* AUFGABEN:
1/ Nennen Sie alle Organisationen und Gremien, die im Seitenauszug über die Gottesdiensthefte namentlich genannt werden.
2/ Wofür war die Kollekte des 10. Sonntags nach Trinitatis laut dem Seitenauszug über die Gottesdiensthefte seit den Zeiten von Adolf Freudenberg bestimmt?
3/ Schreiben Sie den Seitenauszug über die Gottesdiensthefte zu Israelsonntag und Karfreitag im Anschluss an seinen letzten Satz weiter.
*** SEITENAUSZUG ***
In Zusammenarbeit mit ihr wurde auch das erste Heft erarbeitet. Das erste
Augenmerk richtete sich auf den 10. Sonntag nach Trinitatis, dessen Kollekte
seit den Zeiten von Adolf Freudenberg, dem Gründer des Arbeitskreises,
für "Dienste in Israel" (ursprünglich "Dienst
an Israel") bestimmt war. Hier wurden, ausgehend von dem vorgesehenen
Predigttext, Liturgie und Predigtmeditation und weitere Texte erarbeitet
bzw. zusammengestellt. Gelegentlich übernahm der Arbeitskreis in
den Jahren danach entsprechende Erarbeitungen von anderen Organisationen
wie "Aktion Sühnezeichen/Friedensdienste" oder "Begegnung
Christen/Juden" in Bayern.
Mit der Gründung des "Projektausschusses Gottesdienst"
Mitte der neunziger Jahre wurden vom Ev. Arbeitskreis Kirche und Israel
jährlich Hefte erstellt, nun allerdings nicht immer zum 10. Sonntag
nach Trinitatis, sondern zu unterschiedlichen Themen.
Eine besondere Herausforderung sind Gottesdienstentwürfe
für den Karfreitag. Ging es bei Entwürfen für den Israelsonntag
vor allem darum, antijüdische Tendenzen der Sonntagsthematik zu verhindern
und den Zusammenhang zum Tischa b'Av, dem jüdischen Gedenktag der
Tempelzerstörung, herzustellen, rührte der Arbeitskreis mit
der Thematik Karfreitag an das Zentrum der christlichen, vor allem evangelischen
Verkündigung. Im Hintergrund stand das Bewusstsein, dass der Karfreitag
über Jahrhunderte für die jüdischen Mitbürgerinnen
und -bürger ein gefährlicher Tag war. Die Verkündigung
der Kreuzigung Jesu verbunden mit dem Vorwurf, die Juden hätten Jesus
ans Kreuz gebracht, führte immer wieder zu gewaltsamen Übergriffen
auf Jüdinnen und Juden.
Im Jahr 1981 wurde ein Heft herausgebracht, das stark
beeinflusst war von der in den siebziger Jahren aufgekommenen Theologie
nach Auschwitz. Im Vorwort heißt es: "Die Kirche hat, wenn
auch zögernd, ihre Schuld an den Juden bekannt. Aber hat die Erfahrung
des Holocaust unsere Verkündigung an Karfreitag verändert?"
*** ÜBUNGSDATEN ***
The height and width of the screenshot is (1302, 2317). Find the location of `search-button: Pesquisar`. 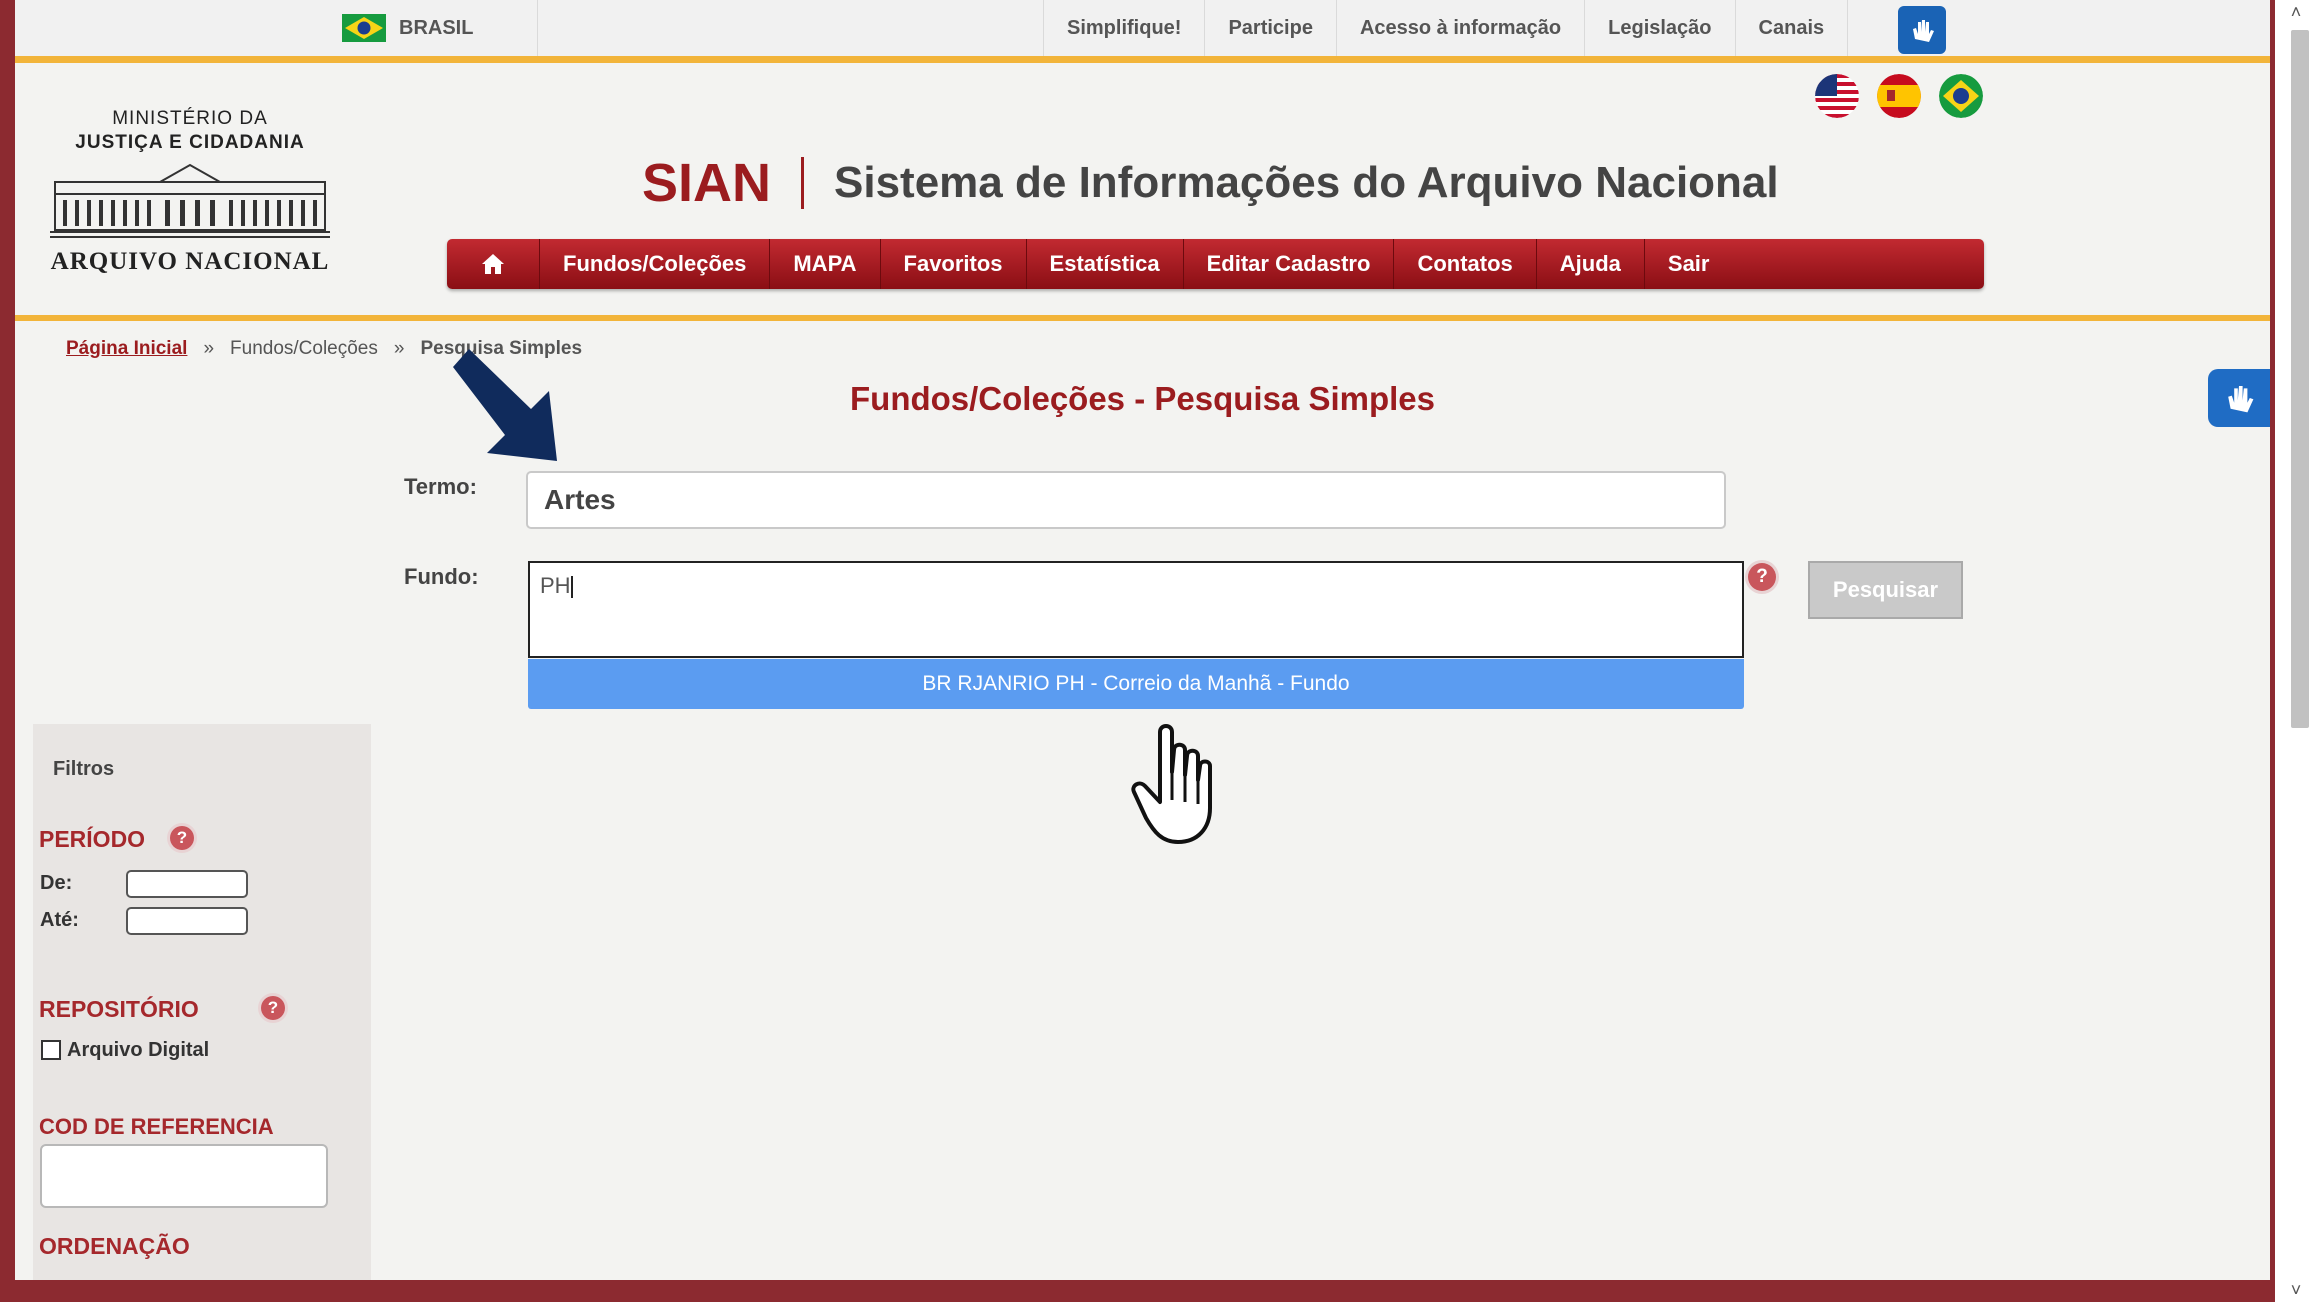

search-button: Pesquisar is located at coordinates (1886, 590).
***
* LÖSUNGEN:
1/
Ev. Arbeitskreis Kirche und Israel
„Aktion Sühnezeichen/Friedensdienste“
„Begegnung Christen/Juden“ in Bayern
„Projektausschuss Gottesdienst“

2/ Sie war für „Dienste in Israel“ bestimmt, ursprünglich „Dienst an Israel“.

3/
Neben den einschlägigen Bibeltexten fallen vor allem zwei Teile dieses
Heftes auf:
Zum einen wurde ein Gottesdienst entworfen, in dessen
Mittelpunkt das Chagallbild "Die weiße Kreuzigung" stand,
auf der Jesus eindeutig als Jude mit dem Gebetsmantel als Lendenschurz
dargestellt wird. Damals war es noch eine überraschende Erkenntnis,
dass Marc Chagall eine Kreuzigung darstellt und in gewisser Weise Jesus
heimholt in sein Judentum. Inzwischen ist bewusst geworden, dass Chagall
sich häufiger dieses Motivs bedient. Für die Verkündigung
an Karfreitag war - und ist wohl auch heute noch - ein solches Bild aufrüttelnd.
Das herkömmliche Feindschema, die Juden hätten "unseren"
Christus ans Kreuz gebracht, ließ sich nicht mehr aufrecht erhalten.
Nun war es der Jude, der gekreuzigt wurde, und die von Chagall gezeichnete
Umwelt dieses Gekreuzigten zeigt die Verfolgung und Vernichtung der Juden.
Hier stehen plötzlich die Christen auf der Seite der Täter.
Im letzten Teil des Heftes wurden Gedichte und Texte abgedruckt,
alle aus jüdischer Feder, u.a. Hermann Adler, Mascha Kaleko, Nelly
Sachs. Und es wurde eine Beschreibung des Oratoriums von Arnold Schönberg
angefügt: "Ein Überlebender von Warschau".
In dieser Dichte blieb dieses Heft unwiederholt.
Allerdings wurde 2003 die Thematik in einem Heft "Kreuze"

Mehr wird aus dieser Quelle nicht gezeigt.